その記念事業の一環として、「今津西線」からのキャンパスへのアプローチを整え、新棟を建てることが発表された。
西宮の岡田山にキャンパスを創建して90年ぶりに、ヴォーリズの思いを継承しつつ街に開かれたキャンパスづくりの第一歩が始まるという。
2025年秋完成を目指して新棟と新しいキャンパスゲートの整備
2023年9月『西宮を代表する重要文化財として、街に開かれた”新たな学び舎づくり”とは』という、新棟建築に向けてのキャンパス取材会が行われた。
90年前、ウィリアム・メレル・ヴォーリズが設計をしたころには、現在の「今津西線」は影も形もなく、当然ヴォーリズの設計に西門はなかった。
車でのアクセスは校内の歩者分離の観点からも、この西側からのアプローチが主となって来ていたが、残念ながら裏口感はぬぐえなかった。
2024年に新しく開設される心理学部の校舎ともして使われる新棟は、ヴォーリズが設計したオリジナルの建物に単に外観を寄せるということではなく、軸線を尊重するなどによりヴォーリズの理念を継承しつつ、ヴォーリズオリジナルの重要文化財の建物も際立たせるような調和のとれたデザインになるという。
西門からの高低差26メートルという立地を活用し、地下二階、地上一階の建物は西側に向かっては3階建てに見える。
150周年事業の一環として、今後10年ぐらいをかけて、順次、キャンパス内の他も整備が進んでいくようだ。
さらに街に開かれた神戸女学院キャンパスへ
神戸女学院は、今から90年前に尼崎藩の桜井家の別邸があった岡田山に神戸から移転してきた。
そしてその地形を生かしたヴォーリズのオリジナルの建物群は、岡田山の緑の中にひっそりとたたずみ、下の方からは学校の全容がほとんど見えないこともあり、これまで市民との交流が思うようにはかれないで来ていた。
ただ学校としてはこれまでも「まちたびにしのみや」や「地域創りリーダー養成プログラム」そして「金曜日公開プログラム」や「ヴォーリズ建築一般公開」など、地域とのかかわりも作ってきた。

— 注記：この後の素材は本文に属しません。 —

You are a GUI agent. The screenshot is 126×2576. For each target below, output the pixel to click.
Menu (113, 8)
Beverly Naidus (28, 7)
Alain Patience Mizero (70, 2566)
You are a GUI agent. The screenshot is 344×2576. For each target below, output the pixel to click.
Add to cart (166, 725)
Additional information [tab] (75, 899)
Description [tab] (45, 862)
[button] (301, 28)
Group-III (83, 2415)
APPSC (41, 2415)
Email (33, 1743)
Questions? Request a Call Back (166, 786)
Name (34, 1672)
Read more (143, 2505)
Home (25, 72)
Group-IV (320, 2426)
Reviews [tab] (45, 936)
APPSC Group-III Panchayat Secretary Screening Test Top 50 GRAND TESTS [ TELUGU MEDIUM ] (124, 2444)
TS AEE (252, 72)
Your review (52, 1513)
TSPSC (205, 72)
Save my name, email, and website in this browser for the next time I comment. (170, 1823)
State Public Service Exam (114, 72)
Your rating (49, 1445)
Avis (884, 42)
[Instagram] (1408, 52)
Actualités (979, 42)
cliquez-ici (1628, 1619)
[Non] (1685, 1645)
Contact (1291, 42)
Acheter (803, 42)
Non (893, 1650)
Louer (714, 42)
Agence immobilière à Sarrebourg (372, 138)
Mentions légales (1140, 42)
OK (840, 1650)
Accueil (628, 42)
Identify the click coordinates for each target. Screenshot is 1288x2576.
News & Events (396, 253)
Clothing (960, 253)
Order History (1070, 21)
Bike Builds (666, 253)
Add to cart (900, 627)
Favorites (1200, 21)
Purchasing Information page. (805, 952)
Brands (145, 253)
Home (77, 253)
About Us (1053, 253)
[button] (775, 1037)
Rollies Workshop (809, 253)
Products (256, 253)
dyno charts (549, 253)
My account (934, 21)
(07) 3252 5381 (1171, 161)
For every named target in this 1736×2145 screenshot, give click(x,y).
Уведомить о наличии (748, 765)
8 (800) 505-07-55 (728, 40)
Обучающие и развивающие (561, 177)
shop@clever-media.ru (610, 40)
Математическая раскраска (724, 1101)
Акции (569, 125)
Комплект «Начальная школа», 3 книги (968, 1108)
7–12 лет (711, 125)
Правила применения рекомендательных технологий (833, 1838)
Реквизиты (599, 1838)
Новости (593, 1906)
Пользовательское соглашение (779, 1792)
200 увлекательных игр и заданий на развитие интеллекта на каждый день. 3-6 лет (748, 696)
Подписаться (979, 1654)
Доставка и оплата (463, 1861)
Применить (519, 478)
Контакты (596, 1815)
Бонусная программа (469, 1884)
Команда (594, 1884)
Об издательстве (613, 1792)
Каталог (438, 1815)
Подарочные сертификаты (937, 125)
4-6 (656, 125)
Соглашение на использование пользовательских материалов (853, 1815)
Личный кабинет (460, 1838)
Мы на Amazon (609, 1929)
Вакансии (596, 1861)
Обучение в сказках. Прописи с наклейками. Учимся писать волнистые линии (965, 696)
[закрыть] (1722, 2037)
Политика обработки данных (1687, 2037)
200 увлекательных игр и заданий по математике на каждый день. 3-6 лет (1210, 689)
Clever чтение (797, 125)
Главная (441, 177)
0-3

現存しているヴォーリズのオリジナル建物12棟が、2014年に国の重要文化財に指定された。近年、ヴォーリズの建物に似せた外観の建築物も増えているが、模倣ではなく、改めてヴォーリズの思いを継承し、国民の共有財産でもある「重要文化財神戸女学院」の品格を未来につなぎ、市民に開かれたキャンパスにしようと動き始めている。
ウィリアム・メレル・ヴォーリズの建築物
90年前、神戸女学院が岡田山に引っ越してきた時、パートナーが女学院の卒業生ということもあった様でウィリアム・メレル・ヴォーリズが設計を担当した。
岡田山の緑と調和した淡いクリーム色の外壁に赤を基調とした多様な発色がある窯変瓦を葺いた南地中海様式の学舎群は、とても美しい流れを醸し出している。
桜井家の別邸跡にあった立派なイロハモミジとクロマツが残された中庭を取り囲む、理学館・文学館・図書館・総務館、そして音楽館や社交館など、美しい回廊で結ばれた現存する12の校舎とパーゴラが国の重要文化財に指定されている。
たくさん残されているヴォーリズの建築の中でも代表的な建物群であり、第二次世界大戦と阪神淡路大震災というおおきな災いも乗り越え、ほぼオリジナルな原型を保ちながら教育のための場として大切に使用されてきた。
2014年に国の重要文化財に指定されたが、これだけの建物群が指定されたというのは画期的だと言われている。
現在、神戸女学院ではツアー・マイスター(一般公開の案内を担当する学生ガイド)による「ヴォーリズ建築一般公開」も行っている。